Country Music Artist Rissi Palmer is 'Still Here'
In 1969, Linda Martell was the first Black woman to perform at the Grand Ole Opry. It would be decades before there was a second Black female solo artist to perform at the Opry. Her name is Rissi Palmer and she lives in Durham, North Carolina.
Rissi Palmer’s path to stardom is featured this Friday night on PBS' "American Masters – In the Making."
WUNC’s Leoneda Inge spoke with the film’s director, Dilsey Davis, and Country Music artist Rissi Palmer about those first steps on the Opry stage.
This interview has been lightly edited for clarity and brevity.
Palmer: “We had a ball. It was like the Blackest it’s ever been!”
Inge: “The Blackest The Opry has ever been! From there, I’m sure you felt the sky was the limit. I mean, where else was there to go in the Country Music world and that’s the genre that you chose with your storytelling and your music.”
Palmer: “I definitely blame it on being 20 and the naivete. I was just like, 'clearly I’ll be Carrie Underwood next year, so this is fine.' You just assume that because things are going so well that they’ll just continue to go that way.”
Inge: “But it didn’t go that way.”
Palmer: “No, it did not.”
Inge: “It did not go that way and when I see you, “Still Here,” the name of the documentary. Wow! What strength. You almost had to reinvent yourself.”
Palmer: “Yeah! But you know what? It was a blessing because I was so reliant on other people to do things for me that being on my own and having to start from scratch really was a character-builder. And all those places where I felt insecure or scared or couldn’t speak up for myself, I suddenly had to be my own advocate.”
Inge: “We also have with us this award-winning filmmaker. All of our children have gone through Walltown Children’s Theatre in Durham, North Carolina. I don’t think we knew who each other was, but we do now. Then, Dilsey Davis, you hear this about Rissi. What made you take on this project?”
Davis: “There was this opportunity with the ‘American Masters, In the Making’ project, and I read it and Rissi came to mind. I happen to reach out to her and say, 'Hey, do you have time for a call?' And so we did a Zoom call. She was actually in Mexico celebrating her birthday. So, we wound up talking on Zoom for an hour and she just shared a lot of information I did not know. Like Rissi and I have been friends, through Walltown, but just understanding the highs and the lows. And then also, her desire to lift up other people. And then I started looking a little deeper into country music and the stats around country music and realizing that for women, play on the radio had declined. It used to be 2 to 1, men to women. Then it had gone to 10 to 1. And then, looking at Black women, it was like 0.3% of Black women get radio play. For me, it was about shifting and changing the narrative around Black people and country music. Because I think it is really important for people to understand that Black folks, as we talk about in the documentary, have been a part of country music and have helped shape country music from the very beginning.

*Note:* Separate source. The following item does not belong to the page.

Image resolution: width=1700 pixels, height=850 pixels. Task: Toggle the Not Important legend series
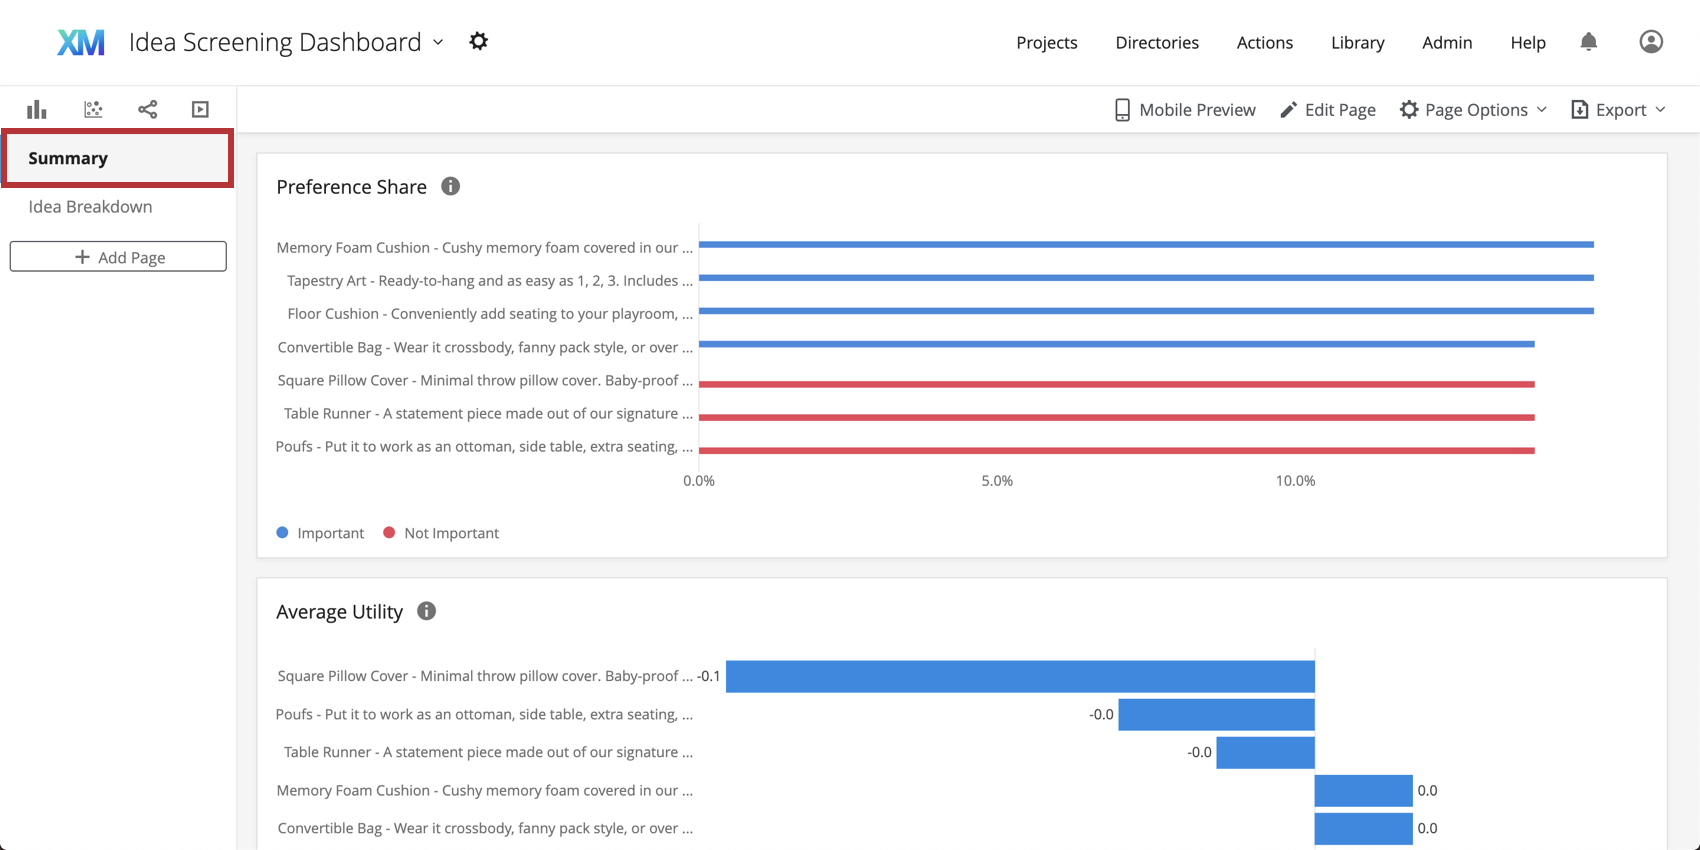click(441, 533)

Inge: “I can’t imagine having cameras following me around all the time trying to tell my story, especially the parts I wanted to keep private. But now the world will know when this documentary hits PBS American Masters. So tell me about the experience of telling your story.
Palmer: “I laugh because that’s one of the things I tell Dilsey all the time, 'I don’t ever want cameras following me again! No!' One of the things I loved about working with Dilsey is that she is also a mother. And she is also a wife and a decent, wonderful human being. So, it was never tabloid-like. It never felt nefarious whenever cameras were there, like they were trying to catch something... It was never like that. It was always very careful, like stop, are you good? Like are you okay today? I am very grateful and thankful for the care and the respectful way that she depicted my personal life. Like my children and stuff like that. I love my girls and everybody knows about my girls. I don’t try to hide them. But they are also not public people.
Inge: “I think they get that from their father.”
Palmer: “Yes, Bryan is the same way! And so, they’re not celebrities. They’re not trying to be in the public eye. I’m very protective of that part of my life.
Inge: “I know you’re an older accomplished woman now, but were there any doubts? I know you were singing and dancing and performing probably as a tiny girl. What do you tell some young women, especially women of color?
Palmer: “Well first of all, when I go to Walltown I see so much of myself there. Just the cute, smiley faces and the excitement about the arts and being a part of all that. I feel the future of the arts is in real capable hands. But whenever I talk to new artists, there’s two things that I always say to them and one of them is, 'always have faith in yourself. And believe in it no matter what.' I am 41-years-old and most people don’t get a first act and somehow I’m getting a second act and that’s pretty amazing. It’s not because I’m the most talented. It’s not because I’m the most beautiful. It’s not because I’m the most funny or any of those things, it’s because I show up everyday and focus on this thing, this purpose, this task that I feel like I have been given. The universe has no choice but to give it back.”
Rissi Palmer will perform with "Dawn Landes and Friends Reimagine The Liberated Woman's Songbook," Friday, April 14, 2023 at the AJ Fletcher Theatre in Raleigh, NC.